14 DAY TRIAL // According to the conclusions of a new series of astronomical observations, it would appear that white dwarfs in the Milky Way's halo are around 11.5 billion years old. This makes them a lot older than other stars located near the galaxy's core.
Previously, measurements indicated that these objects were between 10 and 14 billion years old, but scientists were unable to provide more precise figures. The new research, carried out by experts in the United States, sought to refine these numbers by as much as possible.
The investigation was led by scientist Jason Kalirai, who holds joint appointments with the Space Telescope Science Institute (STScI) and the Johns Hopkins University’s (JHU) Center for Astrophysical Sciences (CAS), both in Baltimore, Maryland.
In order to understand how our galaxy evolved to its current configuration – by consuming smaller galaxies and producing or gathering new stars – it is important to determine the age of as many stellar families as possible.
Since this is an extremely complex task, astronomers were stuck for quite a while. The new study was designed to provide an alternative means of continuing investigations into this matter. Kalirai focused on white dwarf since these objects are helium-burning remnants of Sun-like stars.

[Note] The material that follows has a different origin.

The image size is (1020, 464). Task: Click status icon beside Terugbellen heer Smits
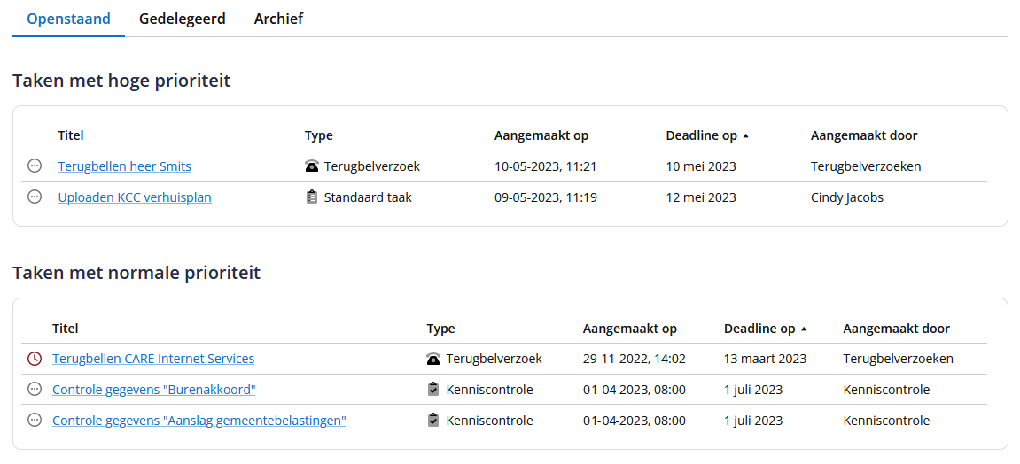click(35, 166)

They also constitute the majority of stars in most galaxies. What the team found was that the white dwarfs in the Milky Way halo – a spherical structure around the galactic core, resembling a bulge – are just 2 billion years younger than the Universe. The latter started forming 13.75 billion years ago.

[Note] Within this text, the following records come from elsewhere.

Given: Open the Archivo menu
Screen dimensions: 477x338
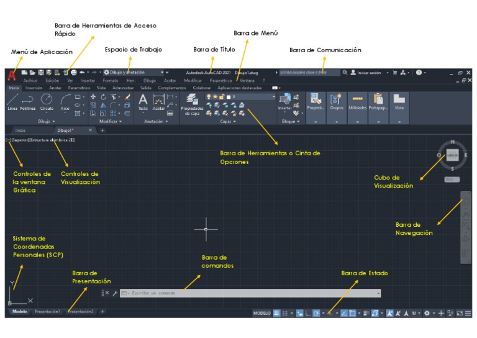Looking at the screenshot, I should 30,81.
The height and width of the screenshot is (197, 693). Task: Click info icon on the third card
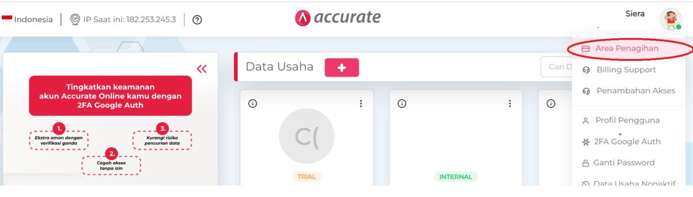point(550,104)
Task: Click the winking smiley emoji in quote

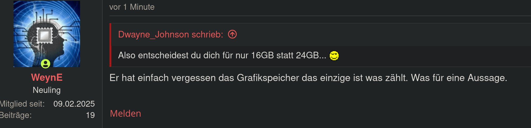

What this finding suggests is that our galaxy formed in stage, acquiring new stellar populations in waves, depositing them in a layered pattern around its core, and creating a cosmic cake of sorts.

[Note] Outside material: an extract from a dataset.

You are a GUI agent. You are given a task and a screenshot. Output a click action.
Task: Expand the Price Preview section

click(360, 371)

“One of the biggest questions in astronomy is, when did the different parts of the Milky Way form. Sun-like stars live for billions of years and are bright, so they are excellent tracers, offering clues to how our galaxy evolved over time,” Kalirai says.
“However, the biggest hindrance we have in inferring galactic formation processes in the Milky Way is our inability to measure accurate ages of Sun-like stars,” the investigator goes on to say, quoted by Astrobiology Magazine.
“In this study, I chose a different path: I studied stars at the end of their lives to determine their masses and then connected those masses to the ages of their progenitors. Given the nature of these dead stars, their masses are easier to measure than Sun-like stars,” the expert concludes.